▶ Text section:
::::

Transfer learning workflow for coliform classification. The base CNN architecture (left) consists of three convolutional blocks: Conv-1 applies 32 filters with a 3×3 kernel followed by 2×2 max pooling; Conv-2 applies 64 filters (3×3) with 2×2 pooling; and Conv-3 uses 128 filters (3×3) without pooling. These are followed by a global average pooling layer, a 64-unit dense layer with ReLU activation, and a 10-class softmax output. This model is pretrained on a subset of a public bacterial colony dataset to learn generalizable morphological features such as shape and texture. For the target task, the learned convolutional layers are reused (frozen), and a new classification head with two 64-unit dense layers and a 4-class softmax output is fine-tuned using a dataset of in-house-collected coliform images. This two-stage transfer learning approach enables robust classification performance despite limited labeled data from the target domain.
2.2.4. Training Procedure and Transfer Learning Performance Evaluation
To initialize the network (i.e., to obtain the base CNN model shown in Figure 8), we adopted ImageNet-pretrained weights and “warmed up” the architecture by pretraining on ten taxonomically distinct classes drawn from the same 24-class public dataset (approximately 4,500 colony patches, 450 per class). We trained the model for 90 epochs using the Adam optimizer (learning rate = 1 × 10−4), with early stopping based on validation loss. This base-training phase yielded a mean validation accuracy of 77% on a 10-class colony classification task, evaluated on 500 test patches corresponding to those classes, which demonstrates that the network learned generalizable morphological features such as colony shape and texture (see Figures 4 and 8 for a schematic overview of the detection process and the usage of the base-task for the transfer learning process).
In the second phase, the pretrained CNN was fine-tuned separately on two four-class classification tasks: (i) For our in-house dataset comprising Citrobacter freundii, Enterobacter aerogenes, Escherichia coli, and Klebsiella pneumoniae, and (ii) a different four-class subset of the public dataset comprising Listeria monocytogenes, Pasteurella multocida, Salmonella enterica, Staphylococcus hyicus. As shown in Figure 8, the fine-tuning was performed by appending a fully connected Dense layer (Dense-2) on top of a frozen base CNN, without modifying the underlying architecture. We used an 80/20 train/test split and applied standard data augmentations (random horizontal/vertical flips and small-angle rotations) for the training phase. Inference time per patch remained under five seconds on an EC2 instance, demonstrating that the proposed transfer learning framework offers both high accuracy and practical efficiency for potential use in scalable, field-deployable water-quality monitoring systems.
2.3 Traditional Feature Extraction (Baseline Comparison)
To establish a performance baseline, we implemented three well-known, handcrafted feature descriptors including Histogram of Oriented Gradients (HOG) [18], Local Binary Patterns (LBP) [19], and Haralick texture features [20] and paired each with two classical classifiers (Support Vector Machine [21] and Random Forest [22]). By comparing these pipelines against our deep-learning approach, we quantify the gains afforded by end-to-end feature learning.

::::

(Collected data)

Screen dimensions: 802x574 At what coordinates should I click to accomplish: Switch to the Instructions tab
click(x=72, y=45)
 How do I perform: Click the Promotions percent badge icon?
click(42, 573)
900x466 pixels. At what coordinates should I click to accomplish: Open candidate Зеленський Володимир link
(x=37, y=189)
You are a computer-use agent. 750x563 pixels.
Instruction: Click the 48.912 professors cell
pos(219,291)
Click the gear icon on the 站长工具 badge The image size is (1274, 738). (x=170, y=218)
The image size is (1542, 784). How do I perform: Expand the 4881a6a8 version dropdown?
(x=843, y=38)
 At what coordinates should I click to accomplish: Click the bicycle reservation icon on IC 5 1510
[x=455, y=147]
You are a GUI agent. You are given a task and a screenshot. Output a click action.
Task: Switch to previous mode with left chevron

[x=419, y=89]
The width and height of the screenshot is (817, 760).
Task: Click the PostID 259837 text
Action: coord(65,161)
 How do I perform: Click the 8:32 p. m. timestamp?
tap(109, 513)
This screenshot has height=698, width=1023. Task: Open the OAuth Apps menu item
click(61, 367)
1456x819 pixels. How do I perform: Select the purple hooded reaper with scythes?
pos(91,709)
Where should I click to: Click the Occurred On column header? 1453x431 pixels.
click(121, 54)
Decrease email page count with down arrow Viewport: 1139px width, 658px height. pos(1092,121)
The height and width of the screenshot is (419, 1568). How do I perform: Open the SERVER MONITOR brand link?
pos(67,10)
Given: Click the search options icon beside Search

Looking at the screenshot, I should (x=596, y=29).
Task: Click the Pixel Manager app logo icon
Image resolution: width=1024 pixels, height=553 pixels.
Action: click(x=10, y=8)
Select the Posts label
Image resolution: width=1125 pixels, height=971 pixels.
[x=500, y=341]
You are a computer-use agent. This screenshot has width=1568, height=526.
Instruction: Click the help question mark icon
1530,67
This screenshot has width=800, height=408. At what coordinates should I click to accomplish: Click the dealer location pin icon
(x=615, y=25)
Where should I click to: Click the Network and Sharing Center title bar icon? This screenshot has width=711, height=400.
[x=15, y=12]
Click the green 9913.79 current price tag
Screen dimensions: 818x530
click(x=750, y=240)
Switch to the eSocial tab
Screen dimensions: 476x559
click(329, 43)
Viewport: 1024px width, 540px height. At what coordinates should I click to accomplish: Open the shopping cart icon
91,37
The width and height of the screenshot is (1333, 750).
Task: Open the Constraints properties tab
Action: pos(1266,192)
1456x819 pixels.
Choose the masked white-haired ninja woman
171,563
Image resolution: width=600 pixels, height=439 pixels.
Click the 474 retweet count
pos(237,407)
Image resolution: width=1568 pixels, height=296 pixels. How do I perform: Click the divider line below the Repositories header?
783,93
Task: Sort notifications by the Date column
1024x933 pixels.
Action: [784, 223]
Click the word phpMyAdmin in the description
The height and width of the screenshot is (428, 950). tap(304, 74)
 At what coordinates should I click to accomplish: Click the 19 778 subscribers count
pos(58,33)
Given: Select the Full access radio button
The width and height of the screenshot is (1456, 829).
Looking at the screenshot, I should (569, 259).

::::

▶ What needs to be done: Can you quote the part of the coliform classification text that opens with the words containing "To establish a" and closes with "end-to-end feature learning."?

▶ Answer for this exercise:
To establish a performance baseline, we implemented three well-known, handcrafted feature descriptors including Histogram of Oriented Gradients (HOG) [18], Local Binary Patterns (LBP) [19], and Haralick texture features [20] and paired each with two classical classifiers (Support Vector Machine [21] and Random Forest [22]). By comparing these pipelines against our deep-learning approach, we quantify the gains afforded by end-to-end feature learning.